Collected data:
========================================

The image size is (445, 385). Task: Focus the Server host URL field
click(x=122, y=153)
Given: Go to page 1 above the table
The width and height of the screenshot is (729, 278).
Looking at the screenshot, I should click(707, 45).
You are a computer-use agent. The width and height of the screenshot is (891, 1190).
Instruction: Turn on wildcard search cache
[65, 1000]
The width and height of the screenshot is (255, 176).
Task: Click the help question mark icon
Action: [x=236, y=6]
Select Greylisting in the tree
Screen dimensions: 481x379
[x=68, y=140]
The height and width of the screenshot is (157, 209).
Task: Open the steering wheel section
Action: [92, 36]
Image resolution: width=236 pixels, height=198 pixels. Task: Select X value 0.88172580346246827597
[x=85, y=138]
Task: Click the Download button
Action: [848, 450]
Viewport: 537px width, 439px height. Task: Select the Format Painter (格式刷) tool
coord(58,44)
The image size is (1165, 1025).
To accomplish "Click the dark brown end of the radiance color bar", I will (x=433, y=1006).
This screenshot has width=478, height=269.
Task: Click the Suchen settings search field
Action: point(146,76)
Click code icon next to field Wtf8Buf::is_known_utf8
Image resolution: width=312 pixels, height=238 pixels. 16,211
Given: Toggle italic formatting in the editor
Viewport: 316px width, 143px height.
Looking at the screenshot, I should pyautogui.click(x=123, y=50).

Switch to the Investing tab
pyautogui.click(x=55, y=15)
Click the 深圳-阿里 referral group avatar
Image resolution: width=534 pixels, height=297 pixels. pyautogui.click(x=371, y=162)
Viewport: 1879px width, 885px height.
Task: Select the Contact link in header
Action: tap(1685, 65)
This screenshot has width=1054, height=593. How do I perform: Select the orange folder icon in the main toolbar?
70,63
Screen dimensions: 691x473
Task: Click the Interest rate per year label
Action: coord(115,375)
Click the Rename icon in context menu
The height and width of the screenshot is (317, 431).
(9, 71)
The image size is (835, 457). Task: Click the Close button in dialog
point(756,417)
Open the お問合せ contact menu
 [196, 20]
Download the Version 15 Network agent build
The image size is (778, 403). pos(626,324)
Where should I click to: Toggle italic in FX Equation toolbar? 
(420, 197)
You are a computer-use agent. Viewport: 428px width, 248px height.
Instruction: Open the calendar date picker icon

========================================

## WHAT IS NEEDED
Every line above that contains the word "computer" should be reported.

## RESPONSE TO THIS EXERCISE
You are a computer-use agent. The width and height of the screenshot is (891, 1190).
You are a computer-use agent. Viewport: 428px width, 248px height.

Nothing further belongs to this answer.